My husband and I planned to have our first child next year. Fortunately my boyfriend is on the same page (wants children in our relationship) and adjusting to the thought of having non-biological children around and wants to have a biological one in some years as well. But this took longer to discuss and talk about purely theoretically than the time you three have been together up to now. And I think it is safe to say that we are already moving fast there. Of course, relationships shouldn't be compared, but I recommend slowing down instantly and start the talking, with all three of you involved.
Even if you feel uncomfortable pressing the topic that is an urgent one for you, stand up for what you think and wish for and get them at a table to talk about what everyone has in mind when thinking about the future of your relationship. If you don't tell them that you have got the feeling that some important parts of their communication and planning involves you as well and that they seem to not see that and exclude you from the decision making process, you won't stop worrying and feeling treated unfair.

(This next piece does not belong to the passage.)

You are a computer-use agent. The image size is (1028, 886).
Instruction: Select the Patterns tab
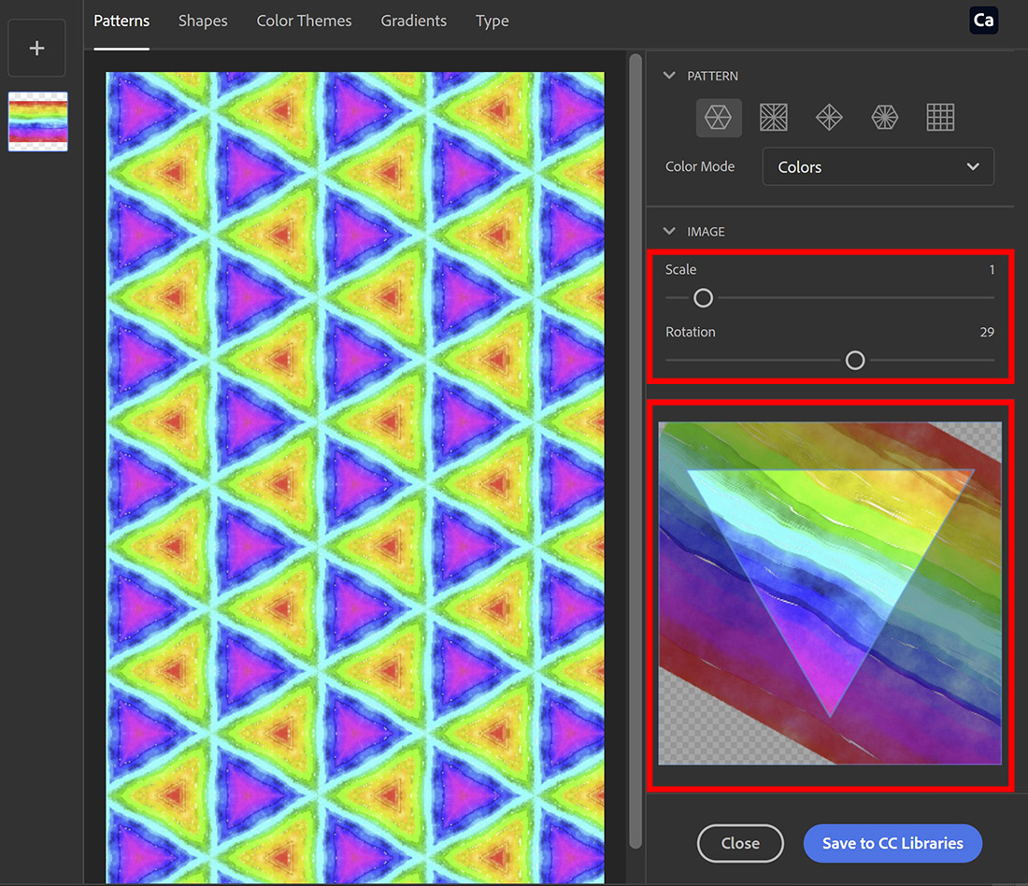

As others have said, your husband has no right in this situation to get angry with you. This sounds like serious NRE and maybe he needs you to show him how unreasonable he is acting right now.
As I already mentioned, I myself am not in the best situation to talk about going slow, we moved my boyfriend in as soon as possible, we talk about the possibility of children after being together for roughly seven months and so on. But what we never did up to now is making decisions without involving all three of us. Each development in one relationship effects all others that are around this one and therefore all persons involved need to be on the same page. You need to get that clear and work on that, as couples and as a triad.
Facts: 30, female, bi, v-type relationship with Sward (husband, straight, mono) and Lin (boyfriend, straight, mono), poly-fi and co-primary.